4. 創新內部審計報告與結果運用機制, 發揮內部審計在審計監督中的“預防”和“抵御”功能。 現階段, 國家審計職責是促進經濟高質量發展、促進全面深化改革、促進權力規范運行、促進反腐倡廉[10] 。 為此, 國家審計需拓展審計監督的廣度和深度, 實現審計全覆蓋, 這就需要國家審計整合內部審計資源, 充分利用內部審計人員的工作。 因為內部審計具有專業性強、觸角廣泛、反應快速等優勢, 能準確定位審計的難點與重點, 及時預警風險隱患。 但是, 要利用內部審計的優勢, 國家審計必須創新對內部審計報告與結果的運用機制。 國家審計機關在指導和監督內部審計工作時, 應以平權治理姿態而不是高權控制姿態, 積極利用審計報告與結果而不是采取消極態度。 國家審計機關、內部審計機構以及內部審計機構所在的單位或組織三者之間是伙伴關系而不是控制與被控制關系。 只有這樣, 內部審計才能發揮預防與抵御功能, 進而促進國家審計職能的實現。
5. 強化國家審計機關對內部審計協會的指導與監督, 健全內部審計協會職能。 自1998年內部審計協會隸屬于審計署指導至2012年以來, 由于行政管理體制以及國家審計內部管理體制的局限性, 國家審計對內部審計協會的指導和監督受到掣肘, 使得內部審計協會缺乏外部的支撐、指導和監督, 進而導致內部審計協會在內部審計準則與職業道德規范的制定與建設、執業行為與審計質量的監督檢查兩個方面略顯滯后, 甚至有些省、市撤銷了內部審計協會。

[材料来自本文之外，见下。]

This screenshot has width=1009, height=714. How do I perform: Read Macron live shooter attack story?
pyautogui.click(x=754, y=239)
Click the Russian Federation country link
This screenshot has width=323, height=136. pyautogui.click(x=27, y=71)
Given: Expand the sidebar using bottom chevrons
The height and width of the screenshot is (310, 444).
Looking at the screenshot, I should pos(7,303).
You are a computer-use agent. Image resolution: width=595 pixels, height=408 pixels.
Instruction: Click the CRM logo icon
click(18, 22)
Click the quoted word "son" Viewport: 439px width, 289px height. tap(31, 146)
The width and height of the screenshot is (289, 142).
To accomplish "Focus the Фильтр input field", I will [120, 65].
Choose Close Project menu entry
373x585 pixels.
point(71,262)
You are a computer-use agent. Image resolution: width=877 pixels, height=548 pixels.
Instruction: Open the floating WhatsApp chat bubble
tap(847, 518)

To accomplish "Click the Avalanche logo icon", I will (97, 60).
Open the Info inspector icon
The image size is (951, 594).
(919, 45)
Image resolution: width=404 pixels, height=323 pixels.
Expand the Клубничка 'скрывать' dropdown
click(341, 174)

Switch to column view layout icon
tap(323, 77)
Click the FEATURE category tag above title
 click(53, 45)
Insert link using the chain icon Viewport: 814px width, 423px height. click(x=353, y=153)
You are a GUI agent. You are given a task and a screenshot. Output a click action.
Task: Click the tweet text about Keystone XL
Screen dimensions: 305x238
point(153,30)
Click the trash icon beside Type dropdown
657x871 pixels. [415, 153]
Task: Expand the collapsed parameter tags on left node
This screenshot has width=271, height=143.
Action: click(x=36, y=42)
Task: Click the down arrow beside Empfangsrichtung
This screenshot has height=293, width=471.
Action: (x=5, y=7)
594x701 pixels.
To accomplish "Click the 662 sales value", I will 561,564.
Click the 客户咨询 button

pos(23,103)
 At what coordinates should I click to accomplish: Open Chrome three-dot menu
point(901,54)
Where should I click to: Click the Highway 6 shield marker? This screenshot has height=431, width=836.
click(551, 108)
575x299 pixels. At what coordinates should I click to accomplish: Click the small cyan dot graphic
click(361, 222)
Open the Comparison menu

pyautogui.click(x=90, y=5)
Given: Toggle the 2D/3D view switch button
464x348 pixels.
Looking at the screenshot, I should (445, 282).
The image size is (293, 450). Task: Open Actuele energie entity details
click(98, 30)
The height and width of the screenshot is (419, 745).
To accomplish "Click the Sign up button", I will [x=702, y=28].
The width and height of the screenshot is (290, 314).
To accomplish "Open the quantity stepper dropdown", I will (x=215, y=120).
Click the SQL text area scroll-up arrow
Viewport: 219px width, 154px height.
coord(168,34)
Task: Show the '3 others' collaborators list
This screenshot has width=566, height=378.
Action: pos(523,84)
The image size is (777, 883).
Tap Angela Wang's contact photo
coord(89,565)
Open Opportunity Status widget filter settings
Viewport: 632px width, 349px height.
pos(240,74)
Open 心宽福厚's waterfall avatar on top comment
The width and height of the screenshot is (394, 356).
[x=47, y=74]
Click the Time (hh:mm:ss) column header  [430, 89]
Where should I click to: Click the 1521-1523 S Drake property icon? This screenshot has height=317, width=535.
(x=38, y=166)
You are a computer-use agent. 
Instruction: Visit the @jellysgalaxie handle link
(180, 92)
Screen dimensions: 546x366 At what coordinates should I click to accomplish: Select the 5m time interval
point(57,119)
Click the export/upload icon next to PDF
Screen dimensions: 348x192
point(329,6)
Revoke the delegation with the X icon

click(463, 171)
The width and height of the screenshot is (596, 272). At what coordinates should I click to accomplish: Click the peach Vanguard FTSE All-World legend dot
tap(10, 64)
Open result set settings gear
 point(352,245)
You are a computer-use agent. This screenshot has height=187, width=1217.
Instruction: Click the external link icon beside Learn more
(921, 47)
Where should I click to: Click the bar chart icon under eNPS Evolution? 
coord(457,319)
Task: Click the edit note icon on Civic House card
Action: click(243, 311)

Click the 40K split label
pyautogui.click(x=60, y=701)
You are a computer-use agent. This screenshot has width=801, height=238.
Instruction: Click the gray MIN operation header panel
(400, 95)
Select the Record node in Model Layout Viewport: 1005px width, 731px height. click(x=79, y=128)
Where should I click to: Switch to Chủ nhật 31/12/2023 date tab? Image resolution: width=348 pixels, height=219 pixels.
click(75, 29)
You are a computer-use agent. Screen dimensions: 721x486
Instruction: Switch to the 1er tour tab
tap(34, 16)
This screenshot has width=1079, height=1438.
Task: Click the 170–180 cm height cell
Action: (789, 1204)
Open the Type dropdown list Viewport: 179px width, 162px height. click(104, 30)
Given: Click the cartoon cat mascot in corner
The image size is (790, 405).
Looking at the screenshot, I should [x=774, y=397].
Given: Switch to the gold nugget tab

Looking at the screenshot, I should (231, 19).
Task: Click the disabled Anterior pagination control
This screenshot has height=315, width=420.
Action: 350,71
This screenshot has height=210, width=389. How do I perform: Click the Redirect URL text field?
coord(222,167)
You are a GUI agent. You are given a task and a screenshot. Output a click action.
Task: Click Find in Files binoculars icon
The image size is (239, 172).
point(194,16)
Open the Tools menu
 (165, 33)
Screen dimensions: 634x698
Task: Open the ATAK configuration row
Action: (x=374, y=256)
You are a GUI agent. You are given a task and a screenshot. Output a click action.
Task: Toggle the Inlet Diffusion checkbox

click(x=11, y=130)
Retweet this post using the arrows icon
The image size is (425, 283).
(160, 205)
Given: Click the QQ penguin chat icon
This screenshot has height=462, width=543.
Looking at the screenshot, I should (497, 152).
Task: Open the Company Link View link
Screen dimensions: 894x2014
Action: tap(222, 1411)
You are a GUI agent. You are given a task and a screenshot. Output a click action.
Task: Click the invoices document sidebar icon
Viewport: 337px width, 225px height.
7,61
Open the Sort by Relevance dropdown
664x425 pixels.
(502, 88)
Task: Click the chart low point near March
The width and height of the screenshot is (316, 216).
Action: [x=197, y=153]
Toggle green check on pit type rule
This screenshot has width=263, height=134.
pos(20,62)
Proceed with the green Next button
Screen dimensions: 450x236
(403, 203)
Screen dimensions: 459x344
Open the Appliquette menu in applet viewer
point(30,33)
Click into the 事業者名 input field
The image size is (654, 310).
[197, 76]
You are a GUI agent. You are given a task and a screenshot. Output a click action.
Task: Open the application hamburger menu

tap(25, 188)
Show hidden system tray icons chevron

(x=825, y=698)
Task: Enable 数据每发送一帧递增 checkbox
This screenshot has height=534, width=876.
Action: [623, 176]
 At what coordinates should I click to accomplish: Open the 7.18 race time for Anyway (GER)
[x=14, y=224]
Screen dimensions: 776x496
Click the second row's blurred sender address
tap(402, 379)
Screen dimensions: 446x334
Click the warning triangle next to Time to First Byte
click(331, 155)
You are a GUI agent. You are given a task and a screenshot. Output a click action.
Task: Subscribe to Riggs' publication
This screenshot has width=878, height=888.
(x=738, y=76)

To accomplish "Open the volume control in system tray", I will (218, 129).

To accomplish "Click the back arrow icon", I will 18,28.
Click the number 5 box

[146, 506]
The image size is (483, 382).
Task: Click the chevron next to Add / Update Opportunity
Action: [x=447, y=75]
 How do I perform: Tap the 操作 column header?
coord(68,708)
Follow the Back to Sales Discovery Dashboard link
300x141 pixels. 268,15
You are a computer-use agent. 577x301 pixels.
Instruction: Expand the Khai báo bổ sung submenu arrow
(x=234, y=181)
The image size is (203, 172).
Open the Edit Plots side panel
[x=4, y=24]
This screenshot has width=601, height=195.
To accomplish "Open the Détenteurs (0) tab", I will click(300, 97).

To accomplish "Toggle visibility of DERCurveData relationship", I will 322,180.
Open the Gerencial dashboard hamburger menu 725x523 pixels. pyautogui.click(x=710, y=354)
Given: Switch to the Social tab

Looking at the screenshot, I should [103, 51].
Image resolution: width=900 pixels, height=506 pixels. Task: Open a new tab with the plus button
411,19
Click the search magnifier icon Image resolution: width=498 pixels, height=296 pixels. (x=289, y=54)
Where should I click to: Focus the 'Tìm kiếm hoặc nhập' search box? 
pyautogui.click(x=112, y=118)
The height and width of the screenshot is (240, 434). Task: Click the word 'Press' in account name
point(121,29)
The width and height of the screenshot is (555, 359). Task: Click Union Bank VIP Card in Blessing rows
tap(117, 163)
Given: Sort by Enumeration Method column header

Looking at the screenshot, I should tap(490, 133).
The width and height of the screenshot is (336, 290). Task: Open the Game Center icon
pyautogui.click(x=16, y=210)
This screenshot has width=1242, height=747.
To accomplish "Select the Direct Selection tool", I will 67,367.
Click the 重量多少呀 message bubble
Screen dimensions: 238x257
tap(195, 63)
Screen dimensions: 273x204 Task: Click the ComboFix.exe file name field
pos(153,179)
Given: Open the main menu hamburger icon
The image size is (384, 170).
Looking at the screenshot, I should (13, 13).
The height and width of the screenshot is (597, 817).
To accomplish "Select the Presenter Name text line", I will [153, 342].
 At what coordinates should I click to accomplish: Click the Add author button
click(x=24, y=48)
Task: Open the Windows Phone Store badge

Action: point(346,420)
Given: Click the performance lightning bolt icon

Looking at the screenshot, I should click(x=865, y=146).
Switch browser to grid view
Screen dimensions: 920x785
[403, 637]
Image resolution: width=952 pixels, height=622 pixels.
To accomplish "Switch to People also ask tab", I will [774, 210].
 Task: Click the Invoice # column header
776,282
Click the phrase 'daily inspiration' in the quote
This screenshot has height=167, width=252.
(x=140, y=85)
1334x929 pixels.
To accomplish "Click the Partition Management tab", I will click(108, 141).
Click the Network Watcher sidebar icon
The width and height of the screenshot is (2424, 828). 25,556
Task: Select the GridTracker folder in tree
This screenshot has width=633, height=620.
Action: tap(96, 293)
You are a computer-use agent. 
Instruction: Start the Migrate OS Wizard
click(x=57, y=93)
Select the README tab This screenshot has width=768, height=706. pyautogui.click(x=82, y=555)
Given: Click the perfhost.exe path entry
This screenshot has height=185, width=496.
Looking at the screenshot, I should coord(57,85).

中央審計委員會和其他各級審計委員會的相繼成立, 強化了黨在審計監督領域的領導與協調作用, 避免了現有行政管理體制所造成的對內部審計協會指導和監督會員及會員單位執業行為的科層困境。 國家審計機關強化對內部審計協會的指導和監督, 能夠發揮內部審計協會的倍增效應, 放大各內部審計機構在審計監督中所發揮的效能, 既減少了對單位或組織的直接監督, 也引導了單位或組織及其內部審計人員的道德操守。